Limited evidence from clinical trials regarding antidepressants to children. Limited evidence-based research has focused on SSRIs in children. Thus far, fluoxetine, (10) paroxetine, (11) and most recently sertraline (12) are the only antidepressants that have been shown in controlled trials to be effective in children. Caution is indicated regarding paroxetine for patients with major depressive disorder younger than 18 years of age because of a possible increase in suicidal thinking, although no increase in suicides has been documented. (13)
Most antidepressant agents are not FDA-approved for patients under age 18; however, fluoxetine has received approval for use in children ages 7 to 17. (13) Prompt referral and close collaboration with mental health professionals is of the utmost importance in the adolescent who becomes socially disruptive or makes comments of a suicidal nature.
Depression in the elderly
Depression in the elderly often goes undiagnosed and untreated. The prevalence in patients aged more than 65 years can be as high as 30% in outpatient setting and 40% in hospitalized patients. (14) Cognitive impairment can often cloud the differential diagnosis. Depression can simulate dementia: both are associated with memory loss, concentration difficulties, irritability, agitation and distractibility. (15) Medical conditions that become more common with aging are associated with depressive disorders: Up to 50% of cardiac, renal, Parkinsonian, post-stroke, chronic pain, and rheumatoid arthritis patients develop comorbid depressive disorders. (16,17)

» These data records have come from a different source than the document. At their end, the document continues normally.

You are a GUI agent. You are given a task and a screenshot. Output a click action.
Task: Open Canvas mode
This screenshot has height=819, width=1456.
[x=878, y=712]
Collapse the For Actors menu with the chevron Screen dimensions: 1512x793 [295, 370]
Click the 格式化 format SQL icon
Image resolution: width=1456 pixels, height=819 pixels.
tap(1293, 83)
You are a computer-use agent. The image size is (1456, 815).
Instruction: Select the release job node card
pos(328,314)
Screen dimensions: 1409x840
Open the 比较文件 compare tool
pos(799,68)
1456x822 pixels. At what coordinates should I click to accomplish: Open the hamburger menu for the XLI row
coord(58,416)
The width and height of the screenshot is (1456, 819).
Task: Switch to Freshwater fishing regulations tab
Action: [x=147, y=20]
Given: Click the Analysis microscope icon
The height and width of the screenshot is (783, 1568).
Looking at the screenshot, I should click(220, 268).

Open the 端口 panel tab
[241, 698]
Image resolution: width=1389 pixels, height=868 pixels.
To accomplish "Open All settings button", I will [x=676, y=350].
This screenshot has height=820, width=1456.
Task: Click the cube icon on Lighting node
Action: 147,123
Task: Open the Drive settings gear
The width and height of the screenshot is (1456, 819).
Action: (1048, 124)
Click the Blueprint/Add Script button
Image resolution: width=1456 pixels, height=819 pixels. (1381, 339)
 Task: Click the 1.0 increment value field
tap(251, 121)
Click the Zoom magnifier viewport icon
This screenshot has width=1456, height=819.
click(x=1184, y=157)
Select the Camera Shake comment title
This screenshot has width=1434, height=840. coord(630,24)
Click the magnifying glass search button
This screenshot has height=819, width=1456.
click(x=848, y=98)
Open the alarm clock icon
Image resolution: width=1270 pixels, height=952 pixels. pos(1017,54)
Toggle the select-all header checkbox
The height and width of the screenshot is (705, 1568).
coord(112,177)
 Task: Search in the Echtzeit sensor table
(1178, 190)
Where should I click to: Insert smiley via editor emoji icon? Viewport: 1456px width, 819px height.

Common signs of depression in the elderly that may be overlooked are diminished self-care, increased irritability, and social withdrawal with psychomotor retardation, all of which can impact daily activities, independent living, and compliance with other medical regimens. The greatest risk factors for depression are age over 75, cognitive dysfunction, and severe chronic medical illness.
Barriers to effective screening. Screening may be limited by cognitive impairment. The Mini-Mental State Exam (MMSE) is commonly used for screening global cognitive function. A score of less than 15 cannot be screened with the usual intruments.
An estimated 10% to 30% of the geriatric population will develop mental symptoms as a result of an unrecognized, undiagnosed, and potentially correctable medical condition. (17) Anemia, hypothyroidism, atypical anginal symptoms, pancreatic cancer, hyponatremia, Cushing's disease, post-herpetic neuralgia, and vitamin B12 deficiency are all associated with psychiatric symptoms. (16,17)
Role of multiple medications in diagnosis or onset of symptoms. Multiple medications (including over-the-counter medications) may increase the elderly patient's risk for drug-drug interactions, which may unmask early dementia or produce symptoms of depression, delirium, or mania. (18) Among the many medications that commonly cause psychiatric symptoms in the elderly are steroids, anticholinergics, benzodiazepines, cimetidine, and interferon. (19)
Age-related factors that affect drug accumulation and elimination in the elderly. Age-related pharmacodynamic changes may affect treatment response. The elderly have a higher fat percentage, less volume fat of distribution, less muscle mass, and less total body water. These factors can cause a higher concentration of liposoluble drugs in the brain. (20) Decreased plasma protein levels may lead to diminished drug binding and increased levels of free active drug. Decreased size of both the liver and the kidneys can also inhibit drug elimination and promote drug accumulation.